**Article**
From c4e7d72ef3c9b2ebe3fe0e2e29456eda4a54522b Mon Sep 17 00:00:00 2001
From: Ruifeng Zheng <ruifengz@apache.org>
Date: Sat, 7 Feb 2026 09:40:28 +0800
Subject: [PATCH 4/5] test

---
 python/pyspark/sql/internal.py                |   4 +-
 .../scala/org/apache/spark/sql/Dataset.scala  |   4 +-
 .../ExtractDistributedSequenceID.scala        |  10 ++-
 .../expressions/DistributedSequenceID.scala   |  38 ++---------
 .../logical/pythonLogicalOperators.scala      |   2 +-
 .../optimizer/ColumnPruningSuite.scala        |   2 +-
 .../query-tests/queries/zipWithIndex.json     |  22 ------
 .../queries/zipWithIndex.proto.bin            | Bin 837 -> 644 bytes
 .../queries/zipWithIndex_custom_column.json   |  22 ------
 .../zipWithIndex_custom_column.proto.bin      | Bin 840 -> 647 bytes
 .../apache/spark/sql/classic/Dataset.scala    |   2 +-
 .../spark/sql/execution/SparkStrategies.scala |   4 +-
 .../AttachDistributedSequenceExec.scala       |  64 ++++++++++++++----
 13 files changed, 68 insertions(+), 106 deletions(-)

**Set exercise a**
Answer these questions about the patch summary:
(i) Who is named as the sender of the patch?
(ii) How many files changed, and how many insertions and deletions are reported?
(iii) What are the sizes before and after the change for zipWithIndex.proto.bin?
The patch summary and the entries that follow it have no connection to each other.

**Data section**

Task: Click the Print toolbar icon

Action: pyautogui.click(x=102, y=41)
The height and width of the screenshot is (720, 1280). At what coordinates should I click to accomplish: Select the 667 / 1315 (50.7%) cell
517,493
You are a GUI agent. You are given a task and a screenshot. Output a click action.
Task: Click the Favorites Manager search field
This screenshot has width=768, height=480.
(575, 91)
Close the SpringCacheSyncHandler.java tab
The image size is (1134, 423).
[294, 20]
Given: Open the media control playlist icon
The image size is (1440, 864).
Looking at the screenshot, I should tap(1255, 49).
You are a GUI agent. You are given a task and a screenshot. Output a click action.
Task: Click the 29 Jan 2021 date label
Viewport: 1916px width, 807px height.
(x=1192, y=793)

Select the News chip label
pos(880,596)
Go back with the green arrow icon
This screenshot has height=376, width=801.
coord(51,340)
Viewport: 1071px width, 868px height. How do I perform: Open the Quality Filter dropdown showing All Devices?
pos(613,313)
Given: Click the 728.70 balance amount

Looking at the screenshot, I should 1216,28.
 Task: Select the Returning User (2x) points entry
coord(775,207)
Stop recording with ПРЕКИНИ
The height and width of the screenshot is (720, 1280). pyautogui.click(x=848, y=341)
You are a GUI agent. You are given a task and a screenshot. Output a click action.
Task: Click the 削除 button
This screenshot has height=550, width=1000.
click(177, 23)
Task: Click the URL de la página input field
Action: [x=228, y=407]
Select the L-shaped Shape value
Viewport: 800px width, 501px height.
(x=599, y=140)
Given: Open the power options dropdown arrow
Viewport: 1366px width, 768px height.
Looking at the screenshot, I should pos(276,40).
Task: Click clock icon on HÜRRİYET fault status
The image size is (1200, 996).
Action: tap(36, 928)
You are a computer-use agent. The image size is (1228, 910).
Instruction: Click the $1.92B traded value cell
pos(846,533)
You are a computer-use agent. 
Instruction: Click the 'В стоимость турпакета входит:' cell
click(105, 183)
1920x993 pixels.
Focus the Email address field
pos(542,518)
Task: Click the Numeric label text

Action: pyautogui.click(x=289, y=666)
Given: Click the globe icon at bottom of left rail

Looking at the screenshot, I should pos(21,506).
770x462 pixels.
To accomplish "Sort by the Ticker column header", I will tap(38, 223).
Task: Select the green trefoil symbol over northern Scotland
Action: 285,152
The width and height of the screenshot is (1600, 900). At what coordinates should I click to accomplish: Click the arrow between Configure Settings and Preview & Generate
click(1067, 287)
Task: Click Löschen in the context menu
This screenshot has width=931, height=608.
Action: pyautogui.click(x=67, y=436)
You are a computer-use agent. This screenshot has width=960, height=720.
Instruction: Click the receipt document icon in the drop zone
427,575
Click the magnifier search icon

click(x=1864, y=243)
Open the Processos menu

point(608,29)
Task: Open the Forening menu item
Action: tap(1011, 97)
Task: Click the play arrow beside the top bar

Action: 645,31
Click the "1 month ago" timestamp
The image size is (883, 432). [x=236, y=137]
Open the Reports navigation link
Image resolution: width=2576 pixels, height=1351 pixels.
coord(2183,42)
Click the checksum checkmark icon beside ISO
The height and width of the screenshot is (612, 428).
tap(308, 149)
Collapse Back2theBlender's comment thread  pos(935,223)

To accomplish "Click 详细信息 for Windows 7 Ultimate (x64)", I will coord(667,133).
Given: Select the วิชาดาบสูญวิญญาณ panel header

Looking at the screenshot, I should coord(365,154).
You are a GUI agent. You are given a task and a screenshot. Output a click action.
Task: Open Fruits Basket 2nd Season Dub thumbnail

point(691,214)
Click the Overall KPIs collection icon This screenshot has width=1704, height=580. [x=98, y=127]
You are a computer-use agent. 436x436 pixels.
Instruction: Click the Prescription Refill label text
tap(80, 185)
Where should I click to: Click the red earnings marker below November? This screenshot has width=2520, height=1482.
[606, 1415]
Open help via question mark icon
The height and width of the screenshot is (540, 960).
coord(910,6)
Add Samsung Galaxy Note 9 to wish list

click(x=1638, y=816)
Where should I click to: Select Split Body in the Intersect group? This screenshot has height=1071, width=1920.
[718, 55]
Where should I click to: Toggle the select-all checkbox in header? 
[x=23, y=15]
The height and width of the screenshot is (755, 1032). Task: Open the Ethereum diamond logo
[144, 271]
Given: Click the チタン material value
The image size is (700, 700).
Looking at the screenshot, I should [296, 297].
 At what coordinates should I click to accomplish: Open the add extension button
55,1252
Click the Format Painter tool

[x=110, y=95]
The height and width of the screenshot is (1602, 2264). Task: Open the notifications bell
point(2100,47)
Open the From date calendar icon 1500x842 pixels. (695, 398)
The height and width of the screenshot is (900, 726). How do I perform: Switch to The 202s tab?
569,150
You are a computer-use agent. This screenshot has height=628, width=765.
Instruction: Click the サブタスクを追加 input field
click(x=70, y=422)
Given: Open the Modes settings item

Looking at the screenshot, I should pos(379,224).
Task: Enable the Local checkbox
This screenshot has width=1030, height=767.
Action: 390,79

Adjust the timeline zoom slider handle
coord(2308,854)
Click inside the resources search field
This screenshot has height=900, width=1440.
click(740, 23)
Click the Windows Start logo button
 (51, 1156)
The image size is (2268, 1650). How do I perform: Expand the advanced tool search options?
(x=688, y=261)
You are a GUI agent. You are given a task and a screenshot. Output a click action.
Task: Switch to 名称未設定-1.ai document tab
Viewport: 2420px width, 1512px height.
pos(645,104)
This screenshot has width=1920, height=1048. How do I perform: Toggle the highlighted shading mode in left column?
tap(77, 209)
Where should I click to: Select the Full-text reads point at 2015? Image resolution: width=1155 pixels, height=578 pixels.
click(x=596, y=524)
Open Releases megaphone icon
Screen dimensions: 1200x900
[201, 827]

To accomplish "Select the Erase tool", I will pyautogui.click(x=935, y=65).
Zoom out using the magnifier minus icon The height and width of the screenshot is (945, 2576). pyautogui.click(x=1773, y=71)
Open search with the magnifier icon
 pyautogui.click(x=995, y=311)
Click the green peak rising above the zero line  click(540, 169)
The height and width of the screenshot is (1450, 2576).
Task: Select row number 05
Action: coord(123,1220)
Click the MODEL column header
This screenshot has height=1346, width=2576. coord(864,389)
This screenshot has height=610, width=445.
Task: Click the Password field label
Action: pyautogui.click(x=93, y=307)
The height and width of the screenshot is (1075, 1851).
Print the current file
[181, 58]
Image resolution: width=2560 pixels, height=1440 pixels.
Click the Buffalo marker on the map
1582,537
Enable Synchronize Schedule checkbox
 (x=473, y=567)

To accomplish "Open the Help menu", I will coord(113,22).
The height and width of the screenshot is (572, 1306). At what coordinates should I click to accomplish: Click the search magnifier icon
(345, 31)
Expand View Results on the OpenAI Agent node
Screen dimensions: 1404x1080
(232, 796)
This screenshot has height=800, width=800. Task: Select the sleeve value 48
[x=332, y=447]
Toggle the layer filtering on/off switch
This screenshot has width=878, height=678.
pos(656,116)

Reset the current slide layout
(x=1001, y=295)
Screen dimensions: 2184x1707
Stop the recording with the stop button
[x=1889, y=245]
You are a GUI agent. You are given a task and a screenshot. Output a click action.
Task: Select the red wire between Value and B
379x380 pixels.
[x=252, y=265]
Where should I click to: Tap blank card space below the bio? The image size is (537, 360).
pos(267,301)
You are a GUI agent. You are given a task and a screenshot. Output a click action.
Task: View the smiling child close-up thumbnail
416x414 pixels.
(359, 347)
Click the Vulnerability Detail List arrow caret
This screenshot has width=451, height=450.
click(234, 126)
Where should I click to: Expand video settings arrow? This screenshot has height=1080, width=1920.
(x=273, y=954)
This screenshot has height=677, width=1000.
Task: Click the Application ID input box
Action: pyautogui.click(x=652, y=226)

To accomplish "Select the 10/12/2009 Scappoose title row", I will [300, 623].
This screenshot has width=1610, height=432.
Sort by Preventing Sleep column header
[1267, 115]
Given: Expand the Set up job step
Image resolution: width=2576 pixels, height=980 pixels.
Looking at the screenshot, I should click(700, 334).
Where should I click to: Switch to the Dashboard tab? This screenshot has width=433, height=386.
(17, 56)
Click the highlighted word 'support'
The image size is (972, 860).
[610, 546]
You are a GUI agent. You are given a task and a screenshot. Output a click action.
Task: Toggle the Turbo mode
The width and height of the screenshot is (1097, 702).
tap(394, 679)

**Set exercise b**
Express the entries as a JSON list of strings, one string per line, starting at the line that contains "Add Samsung Galaxy Note 9 to wish list" and ending at the line that contains "Open the From". Leave out blank lines.

**Expected output a**
(i) Ruifeng Zheng <ruifengz@apache.org>
(ii) 13 files changed, with 68 insertions and 106 deletions.
(iii) 837 bytes before and 644 bytes after.

**Expected output b**
[
  "Add Samsung Galaxy Note 9 to wish list",
  "click(x=1638, y=816)",
  "Where should I click to: Select Split Body in the Intersect group? This screenshot has height=1071, width=1920.",
  "[718, 55]",
  "Where should I click to: Toggle the select-all checkbox in header? ",
  "[x=23, y=15]",
  "The height and width of the screenshot is (755, 1032). Task: Open the Ethereum diamond logo",
  "[144, 271]",
  "Given: Click the チタン material value",
  "The image size is (700, 700).",
  "Looking at the screenshot, I should [296, 297].",
  " At what coordinates should I click to accomplish: Open the add extension button",
  "55,1252",
  "Click the Format Painter tool",
  "[x=110, y=95]",
  "The height and width of the screenshot is (1602, 2264). Task: Open the notifications bell",
  "point(2100,47)",
  "Open the From date calendar icon 1500x842 pixels. (695, 398)"
]